• _What you should do_
Could each record be restated word for word?

Start of Block

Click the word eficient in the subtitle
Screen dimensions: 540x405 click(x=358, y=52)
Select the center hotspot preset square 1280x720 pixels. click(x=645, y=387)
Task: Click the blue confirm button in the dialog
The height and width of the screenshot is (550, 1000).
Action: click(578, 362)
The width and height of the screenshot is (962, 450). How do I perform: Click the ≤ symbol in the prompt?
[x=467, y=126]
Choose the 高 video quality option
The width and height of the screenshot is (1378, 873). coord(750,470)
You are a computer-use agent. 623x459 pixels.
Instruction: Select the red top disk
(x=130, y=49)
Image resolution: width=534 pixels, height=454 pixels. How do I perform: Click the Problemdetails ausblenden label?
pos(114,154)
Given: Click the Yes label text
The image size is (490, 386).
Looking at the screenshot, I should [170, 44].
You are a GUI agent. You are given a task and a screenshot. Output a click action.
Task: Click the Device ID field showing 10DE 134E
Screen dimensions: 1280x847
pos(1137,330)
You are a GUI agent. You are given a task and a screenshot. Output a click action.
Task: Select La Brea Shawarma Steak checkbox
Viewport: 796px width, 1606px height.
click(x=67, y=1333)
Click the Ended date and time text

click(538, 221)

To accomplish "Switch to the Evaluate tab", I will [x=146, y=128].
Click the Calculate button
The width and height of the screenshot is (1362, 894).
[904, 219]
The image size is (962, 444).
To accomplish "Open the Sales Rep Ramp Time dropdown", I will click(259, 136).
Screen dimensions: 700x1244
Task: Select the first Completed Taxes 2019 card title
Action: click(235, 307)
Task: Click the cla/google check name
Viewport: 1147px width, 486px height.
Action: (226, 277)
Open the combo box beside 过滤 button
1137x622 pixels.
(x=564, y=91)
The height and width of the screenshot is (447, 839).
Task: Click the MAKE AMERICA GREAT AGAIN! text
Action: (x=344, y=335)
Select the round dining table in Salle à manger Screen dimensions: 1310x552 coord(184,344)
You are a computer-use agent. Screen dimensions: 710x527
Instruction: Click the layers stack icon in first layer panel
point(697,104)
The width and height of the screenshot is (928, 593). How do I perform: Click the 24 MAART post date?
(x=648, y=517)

End of Block

• _Solved problem_
Click the word eficient in the subtitle
Screen dimensions: 540x405 click(x=358, y=52)
Select the center hotspot preset square 1280x720 pixels. click(x=645, y=387)
Task: Click the blue confirm button in the dialog
The height and width of the screenshot is (550, 1000).
Action: click(578, 362)
The width and height of the screenshot is (962, 450). How do I perform: Click the ≤ symbol in the prompt?
[x=467, y=126]
Choose the 高 video quality option
The width and height of the screenshot is (1378, 873). coord(750,470)
You are a computer-use agent. 623x459 pixels.
Instruction: Select the red top disk
(x=130, y=49)
Image resolution: width=534 pixels, height=454 pixels. How do I perform: Click the Problemdetails ausblenden label?
pos(114,154)
Given: Click the Yes label text
The image size is (490, 386).
Looking at the screenshot, I should [170, 44].
You are a GUI agent. You are given a task and a screenshot. Output a click action.
Task: Click the Device ID field showing 10DE 134E
Screen dimensions: 1280x847
pos(1137,330)
You are a GUI agent. You are given a task and a screenshot. Output a click action.
Task: Select La Brea Shawarma Steak checkbox
Viewport: 796px width, 1606px height.
click(x=67, y=1333)
Click the Ended date and time text

click(538, 221)

To accomplish "Switch to the Evaluate tab", I will [x=146, y=128].
Click the Calculate button
The width and height of the screenshot is (1362, 894).
[904, 219]
The image size is (962, 444).
To accomplish "Open the Sales Rep Ramp Time dropdown", I will click(259, 136).
Screen dimensions: 700x1244
Task: Select the first Completed Taxes 2019 card title
Action: click(235, 307)
Task: Click the cla/google check name
Viewport: 1147px width, 486px height.
Action: (226, 277)
Open the combo box beside 过滤 button
1137x622 pixels.
(x=564, y=91)
The height and width of the screenshot is (447, 839).
Task: Click the MAKE AMERICA GREAT AGAIN! text
Action: (x=344, y=335)
Select the round dining table in Salle à manger Screen dimensions: 1310x552 coord(184,344)
You are a computer-use agent. Screen dimensions: 710x527
Instruction: Click the layers stack icon in first layer panel
point(697,104)
The width and height of the screenshot is (928, 593). How do I perform: Click the 24 MAART post date?
(x=648, y=517)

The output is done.